Geld gibt es, Leistung auch – und auf das Renommee arbeiten sie hin: Die Eishockey-Spieler der Wolfsburger Grizzly Adams planen systematisch den Erfolg. Nummer zwei im Norden sind sie schon

VON CHRISTOPH ZIMMER

Das Wolfsburger Modell ist einfach. Es braucht eine Mannschaft, die sich in Disziplin und Spielklasse jenseits breiter öffentlicher Wahrnehmung bewegt und von der man glaubt, dass sie tauglich für den ganz großen Sport ist. Multipliziert wird sie mit dem besonderen Faktor der Stadt, der Volkswagen heißt und den sportlichen Aufstieg finanziell potenziert.

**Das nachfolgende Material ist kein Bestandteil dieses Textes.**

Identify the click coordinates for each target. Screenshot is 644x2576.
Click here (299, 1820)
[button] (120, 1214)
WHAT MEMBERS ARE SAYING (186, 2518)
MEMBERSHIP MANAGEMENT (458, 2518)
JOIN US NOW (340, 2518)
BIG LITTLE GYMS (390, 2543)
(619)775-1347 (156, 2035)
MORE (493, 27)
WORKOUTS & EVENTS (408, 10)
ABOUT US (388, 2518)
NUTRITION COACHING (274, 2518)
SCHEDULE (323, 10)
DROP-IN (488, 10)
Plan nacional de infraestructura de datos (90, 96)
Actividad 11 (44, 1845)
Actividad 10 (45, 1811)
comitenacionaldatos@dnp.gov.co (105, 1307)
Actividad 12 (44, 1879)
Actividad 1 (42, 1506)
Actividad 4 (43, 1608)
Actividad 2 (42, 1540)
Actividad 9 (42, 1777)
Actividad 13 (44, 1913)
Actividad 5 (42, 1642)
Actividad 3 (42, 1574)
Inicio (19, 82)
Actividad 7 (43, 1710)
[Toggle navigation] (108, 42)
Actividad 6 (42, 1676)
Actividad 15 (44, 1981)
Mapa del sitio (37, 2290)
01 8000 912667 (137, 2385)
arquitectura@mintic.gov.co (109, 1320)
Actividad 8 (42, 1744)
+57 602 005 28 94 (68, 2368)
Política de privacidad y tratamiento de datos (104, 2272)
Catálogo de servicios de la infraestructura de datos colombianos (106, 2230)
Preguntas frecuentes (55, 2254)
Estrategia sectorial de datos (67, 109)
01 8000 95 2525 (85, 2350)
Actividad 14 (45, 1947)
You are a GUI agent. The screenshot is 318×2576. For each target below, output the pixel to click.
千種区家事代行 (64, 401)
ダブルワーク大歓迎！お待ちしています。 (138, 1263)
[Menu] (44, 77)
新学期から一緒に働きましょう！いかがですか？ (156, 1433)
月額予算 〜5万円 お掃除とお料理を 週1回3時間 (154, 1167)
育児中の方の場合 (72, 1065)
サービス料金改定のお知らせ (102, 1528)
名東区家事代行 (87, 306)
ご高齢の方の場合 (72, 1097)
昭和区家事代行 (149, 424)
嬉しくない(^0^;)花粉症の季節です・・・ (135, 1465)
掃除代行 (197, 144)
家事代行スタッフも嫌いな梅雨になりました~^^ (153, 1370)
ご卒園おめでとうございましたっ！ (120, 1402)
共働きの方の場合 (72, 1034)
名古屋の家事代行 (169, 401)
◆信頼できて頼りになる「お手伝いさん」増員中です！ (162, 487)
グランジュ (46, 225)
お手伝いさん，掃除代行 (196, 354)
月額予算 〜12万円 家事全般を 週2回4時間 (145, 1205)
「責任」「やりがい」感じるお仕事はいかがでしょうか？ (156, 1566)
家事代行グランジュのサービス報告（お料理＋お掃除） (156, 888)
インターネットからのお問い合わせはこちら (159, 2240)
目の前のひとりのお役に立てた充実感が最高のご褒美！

Die Grizzly Adams Wolfsburg stehen nach dem 6 : 2 (2 : 0; 1 : 1, 3 : 1) in der Deutschen Eishockey Liga (DEL) gegen Ingolstadt vor dem größten Vereinserfolg; dem Erreichen der Pre-Play-offs und dem Einzug in das Pokalfinale.

Die finanzstarke Konstante im Hintergrund ist dieselbe wie bei den Fußballern des VfL. Es ist Volkswagen, dessen beinahe 100-prozentige Tochter auf dem Rasen binnen weniger Jahre aus der Peripherie Oberliga ins Zentrum Bundesliga vorgerückt ist. VW-Tochterunternehmen Skoda hat dem gebeutelten Eishockey als Hauptsponsor seit 1998 wieder auf die Beine und zu zwei wirtschaftlich vorbereiteten Aufstiegen bis in die DEL (2003 / 2004) geholfen.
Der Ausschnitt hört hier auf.